The development of LiverColor followed a participatory design approach, where the potential users of the app took part in all phases of the design. In particular, LiverColor was extensively validated by several transplant surgeons. They highly appreciated the features provided by the platform, not only its HS assessment functionality but also the dashboarding to summarise and display procurement-related data. Results obtained from the usability test support the launch of upcoming releases of this application to be implemented in real scenarios. Furthermore, clinicians indicated the future positive impact that such a tool may have in the decision-making of organ acceptance, reducing the stress of the transplant team and optimising their work. Since HS is often overestimated by surgeons, our platform could improve the liver donor pool utilisation by avoiding the unnecessary discard of viable organs, thus reducing waiting lists and saving lives.
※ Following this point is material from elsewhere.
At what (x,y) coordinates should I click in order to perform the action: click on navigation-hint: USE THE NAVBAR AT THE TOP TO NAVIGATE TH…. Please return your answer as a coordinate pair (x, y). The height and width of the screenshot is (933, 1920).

Thus, although the implemented functionalities are still under improvement and further clinical validation is required, we believe that this model can serve as a steppingstone to develop tools that can be incorporated into the clinical routine of organ procurement. Its integration into mobile and web platforms enhances accessibility, establishing it as a versatile tool for clinicians across various healthcare infrastructures. Its application spans from pre-operative assessments in transplant centres to intra-operative support, delivering real-time, objective evaluations for surgeons. Furthermore, it can function as a triage tool in emergency settings, offering crucial rapid assessments of liver viability. Moreover, in the era of ex-situ organ machine perfusion, it is crucial to identify which grafts will benefit from this procedure to justify its high cost [
30].
The generalisability of the findings from this study is potentially limited due to several factors. Firstly, the study’s small sample size, especially the low number of livers with HS greater than 30%, and the absence of livers with HS over 60% (severe HS), may not accurately represent the broader population of liver grafts. These limitations can affect the robustness of the results, making it difficult to confidently apply the findings to all clinical scenarios involving liver transplants. Secondly, the study was conducted as a single-centre investigation, which may introduce biases related to the specific practices, protocols, and patient demographics of the institution. Validation on external datasets from multiple centres is crucial to determine whether the model performs consistently across different clinical environments and with diverse patient populations. Further, although the platform demonstrated good accuracy and AUC in the current study, the true performance can only be confirmed through larger-scale studies. These studies should encompass a wider range of liver conditions and be conducted in varied geographical and institutional settings. Such comprehensive validation is essential to ensure the platform’s effectiveness and reliability in real-world clinical applications, thereby enhancing its clinical utility and broadening its adoption in liver transplant assessments. Lastly, another limitation is that we only considered macroestatosis. Microsteatosis is considered to have less negative impact for the outcome of liver transplantation, but some studies suggest that it could be interesting to quantify both types [
31,
32].
In conclusion, our study shows that colour and texture image analysis coupled with machine learning can help to safely identify valid livers during procurement. We developed LiverColor, a modular co-designed platform that provides a reliable, fast, easy, and cost-effective way to assess the donor’s liver for transplantation.